The blacklist began in November 1947, following a meeting of the heads of the major studios at New York's Waldorf-Astoria hotel. It was their response to charges that the industry was riddled with Communists.
In fact, there had been little onscreen pro-Communist propaganda - three World War II films about Russia had been made at the behest of the United States government - and membership in the Communist Party wasn't illegal.
The investigations by the House Un-American Activities Committee (HUAC) were, in part, led by a newly Republican Congress seeking to embarrass a Democratic administration that had been in power since 1933. While there were certainly would-be Stalinists among the Hollywood Communists, many others were more interested in issues of social justice or in fighting Nazi Germany.
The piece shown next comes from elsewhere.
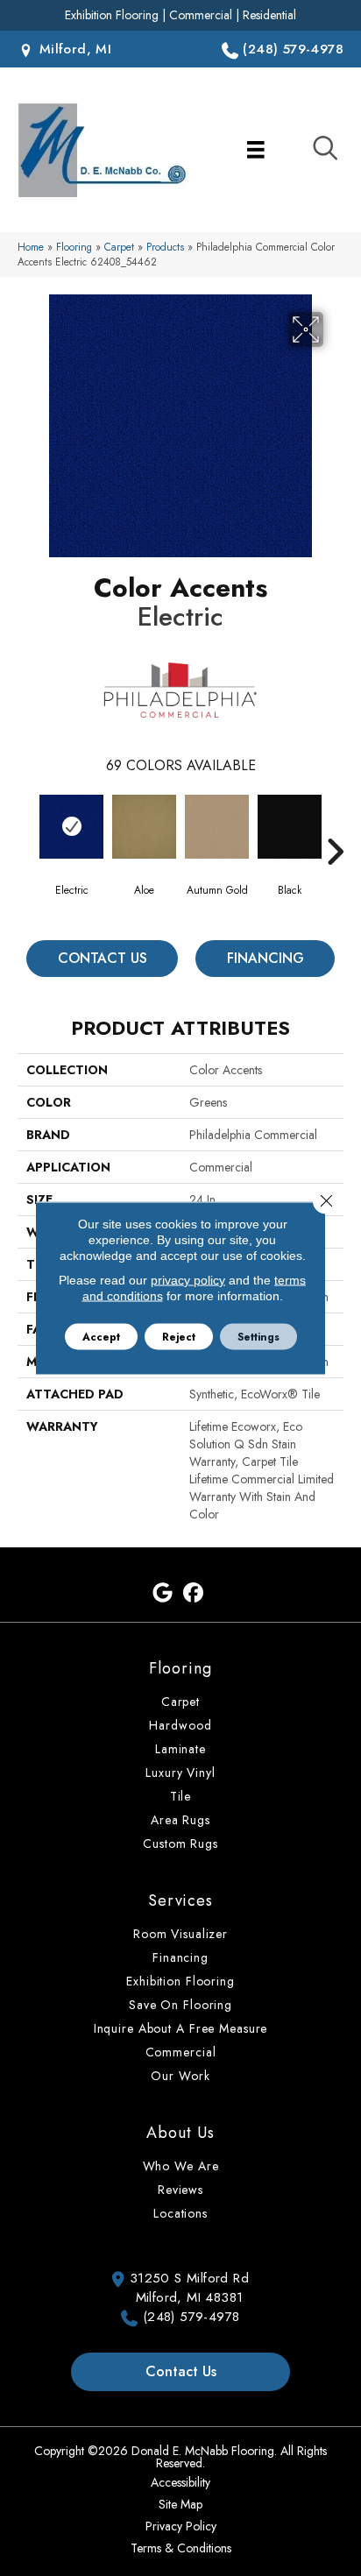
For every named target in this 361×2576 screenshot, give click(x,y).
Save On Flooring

After the war, studio heads (mostly Jewish immigrants) were worried not only about anti-Semitism, but also a declining postwar box office and a pending Justice Department antitrust suit against their theater operations. The studio chiefs saw the blacklist as an opportunity to show the country that Hollywood could police itself. Throughout the 1950s, people involved with the "wrong" causes or who refused to "name names" (by testifying before one or another investigative group) found themselves unemployable.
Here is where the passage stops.